(Given problem 1) Repeat the passage of the Resident Evil 3 remake review between "The consensus seems" and "the old classic.", inclusive, word for word.

(Source excerpt)
=======
When the Resident Evil 3 remake was announced, fans were divided. Depending on who you ask/what you read, last year’s remake of Resident Evil 2 was either the best thing ever, or it completely besmirched the legacy of the series (because it’s not like 6 had already done that or anything…).
The consensus seems to be that while it looked amazing, handled well and had a decent run time to it, the removal of certain areas and enemy types was enough for people to cry afoul and whinge about the whole thing. I know, strange concept…
So, all Capcom had to do with the follow up, a Resident Evil 3 remake, was make it a shot for shot retread without any creative license or “reimagining” and it’ll be game of the year, right? Well, no.
What Capcom have done, much like last year, is follow the same mold as its predecessor: take the original concept, spruce it up with modern gaming notions and trends, and release a modernised take on the old classic.
And for the most part, it does work. It looks amazing, has the same frantic and faster paced action than the original(s) did, but it’s hard to ignore that there are some massive omissions this time around. Like more replayability, for one. But I digress, let’s get into what makes it as good as, yet not better, than last year’s offering…
Take Me Back To Raccoon City
One of the initial mysteries of the original Resident Evil 3 used to be Jill’s introduction by way of tumbling out of an exploding corridor into the street. Whilst it may have set the scene for the more action-focused gameplay to come, it was slightly jarring.
=======
(Click-target records)
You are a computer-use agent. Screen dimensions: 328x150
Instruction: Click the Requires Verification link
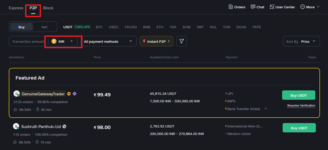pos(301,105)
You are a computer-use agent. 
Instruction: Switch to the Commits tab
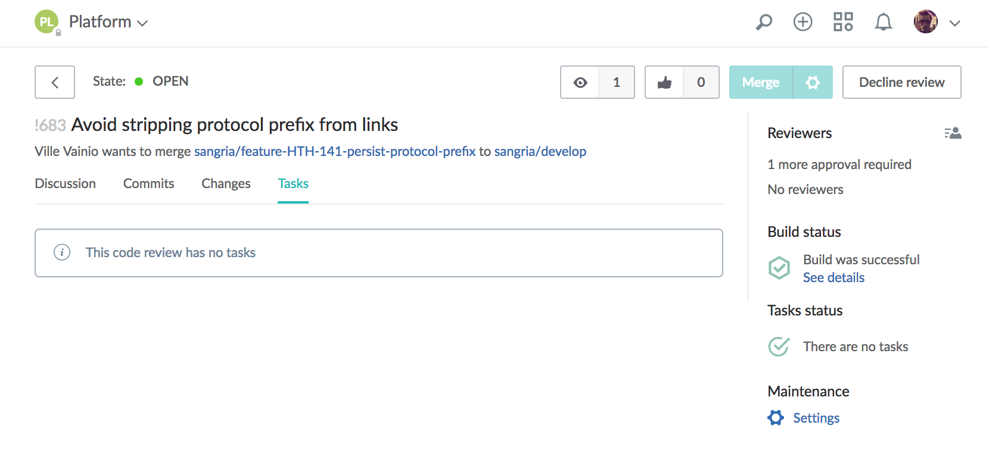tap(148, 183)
=======
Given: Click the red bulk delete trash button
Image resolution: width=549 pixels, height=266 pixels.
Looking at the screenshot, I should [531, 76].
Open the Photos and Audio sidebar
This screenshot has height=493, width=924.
=======
(Given problem 2) Reproduce the records between the lines holding "You are a computer-use agent. Screen" and "tap(148, 183)", inclusive, leaving the pictures out of your answer.

(Correct response 1)
The consensus seems to be that while it looked amazing, handled well and had a decent run time to it, the removal of certain areas and enemy types was enough for people to cry afoul and whinge about the whole thing. I know, strange concept…
So, all Capcom had to do with the follow up, a Resident Evil 3 remake, was make it a shot for shot retread without any creative license or “reimagining” and it’ll be game of the year, right? Well, no.
What Capcom have done, much like last year, is follow the same mold as its predecessor: take the original concept, spruce it up with modern gaming notions and trends, and release a modernised take on the old classic.

(Correct response 2)
You are a computer-use agent. Screen dimensions: 328x150
Instruction: Click the Requires Verification link
pos(301,105)
You are a computer-use agent. 
Instruction: Switch to the Commits tab
tap(148, 183)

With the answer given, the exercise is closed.